Les américains avaient mis ce dispositif en place car ils croulaient sous les dépressions nerveuses, chez eux. Leurs soldats devenaient fous, à tuer ainsi à distance. Et les drones tout automatisés faisaient encore trop peur. Alors on avait opté pour une solution originale : les gamers. Eux avaient une forte habitude du contrôle de machines. Et puis en utilisant des soldats étrangers, on s’épargne les frais médicaux en cas de dépressions… Côté Japon, c’était toujours des dollars qui entrent.
Alors il avait tué des gens. Un énorme paquet de gens. Car la guerre anti-terrorisme avait changé. Désormais, il n’y avait plus de paix. Et le monde a commencé à détester les gamers japonais. Ce n’était pas grave, parce que c’était réciproque.
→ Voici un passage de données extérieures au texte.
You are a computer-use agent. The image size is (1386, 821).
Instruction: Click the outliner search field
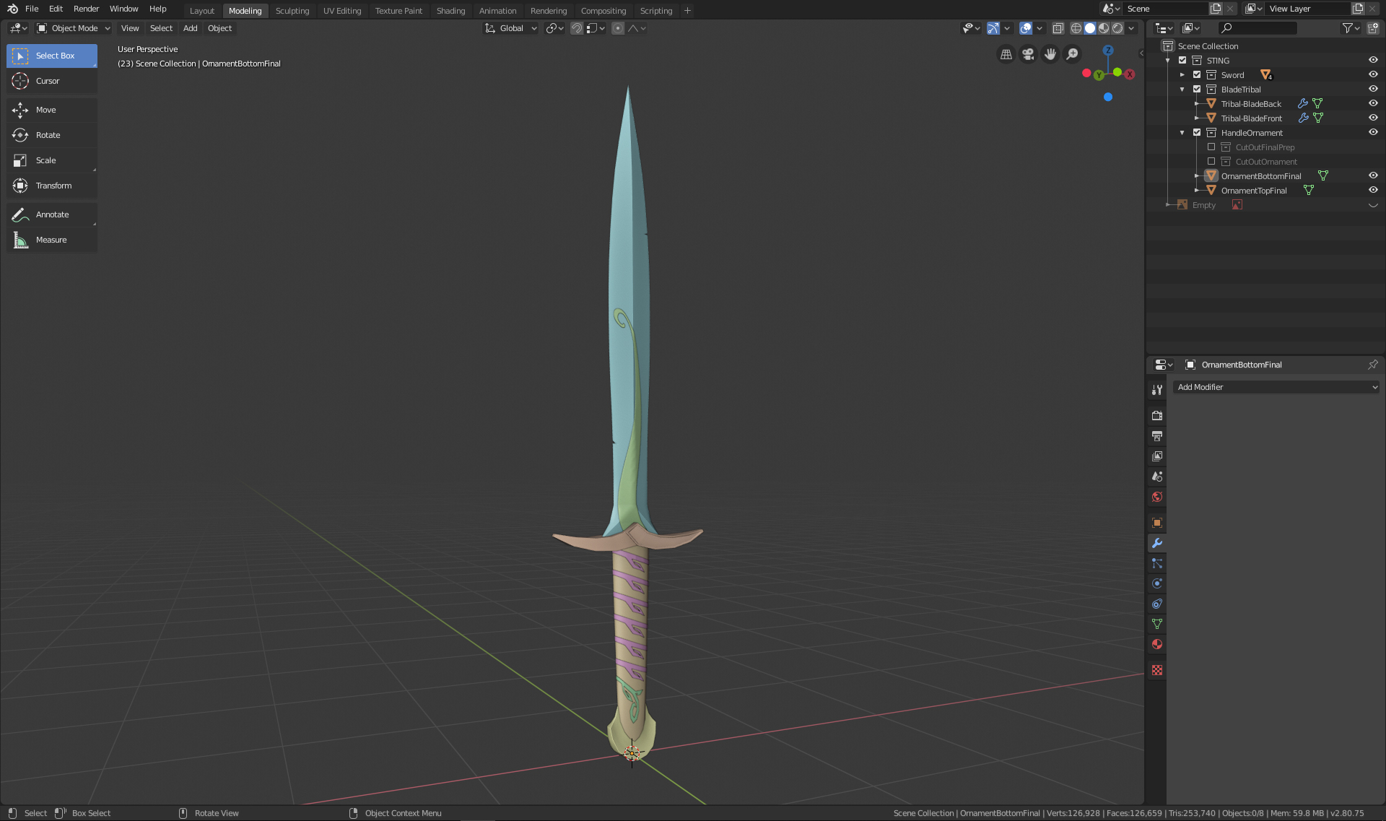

Puis on avait automatisé les drones, et il avait perdu son job. Mais il n’était pas pour autant ressorti de chez lui.
Drôle de vie. Un grand GTA géant, où nous ne serions que les passants. Il n’y a personne qui tient la manette. Mais où vont-ils ces personnages aléatoires, dans les jeux comme GTA? Il avait déjà essayé de les suivre. D’en suivre un. Ils ne font rien. Ils marchent. Décevant. Et lui, que faisait-il de plus, dans sa « vrai vie »?
Il est sur le toit. Un étonnant sentiment de réalité. Il se rapproche de la rambarde.
En regardant vers le bas, il a même le vertige. Il souri.
On avait fini par se préoccuper du problème, là-haut, au pouvoir. Des milliers, des millions de zombies, retranchés dans des taudis, vivant chez leurs parents avec les minimas sociaux. Après tout, c’était une manne à remettre au travail. Plus le chômage augmente, plus on parle de remise au travail.
Pourquoi travailler? Nos parents l’on fait, et maintenant on les mets en taule au lieu de leur donner une retraite. Maintenant c’est un privilège d’aller en prison.
Au début, les flics avaient honte de toucher aux vieux. Ils avaient du respect. Ils ont trouvé la solution. Faire d’une pierre deux coups. Ils ont réembauchés des vieux, des anciens flics, militaires ou fonctionnaires, et ils les ont affectés à la délinquance « sénile » comme on dit.
Puis, ils se sont attaqués au problème des joueurs.
Ils nous ont balancé dans des hôpitaux, avec obligation de soins. Oh, pas des cliniques luxueuses, mais des grands hôpitaux blancs. Sales. Et comme soins, ils nous ont fait travailler. « Ré-apprentissage des fonctions motrices ». Pff… On trie des déchets pour le recyclage.
Quand ils sont venus me chercher, maman était morte, je n’étais plus sorti de chez moi depuis… Je ne sais plus. Je ne dérangeais personne. La vérité, c’est qu’ils ont peur de nous, peur de ce qu’on représente. Nous, les vieux enfants.
Pour payer les « frais », ils ont vendus la maison. Bonne affaire, ils devaient raser le quartier, de toutes façons. Enfin, pour ce que j’en ai compris. Il jette un nouveau coup d’œil vers le sol, tout en bas. Il porte un pyjama blanc et bleu. Comme les taulards. Mais lui s’est enfui, enfin. Il fait un peu froid dehors. Tiens, c’est la nuit. Il n’a pas de chaussures. J’ai les pieds sales se dit-il.
Pendant son saut, il repense à la fin de Shinobi. Juste un générique. Même pas un petit bonus.
1Daigaku Nyūgakusha Senbatsu Daigaku Nyūshi Sentā Shiken test du Centre national des admissions à l’université , sorte d’équivalent du BAC.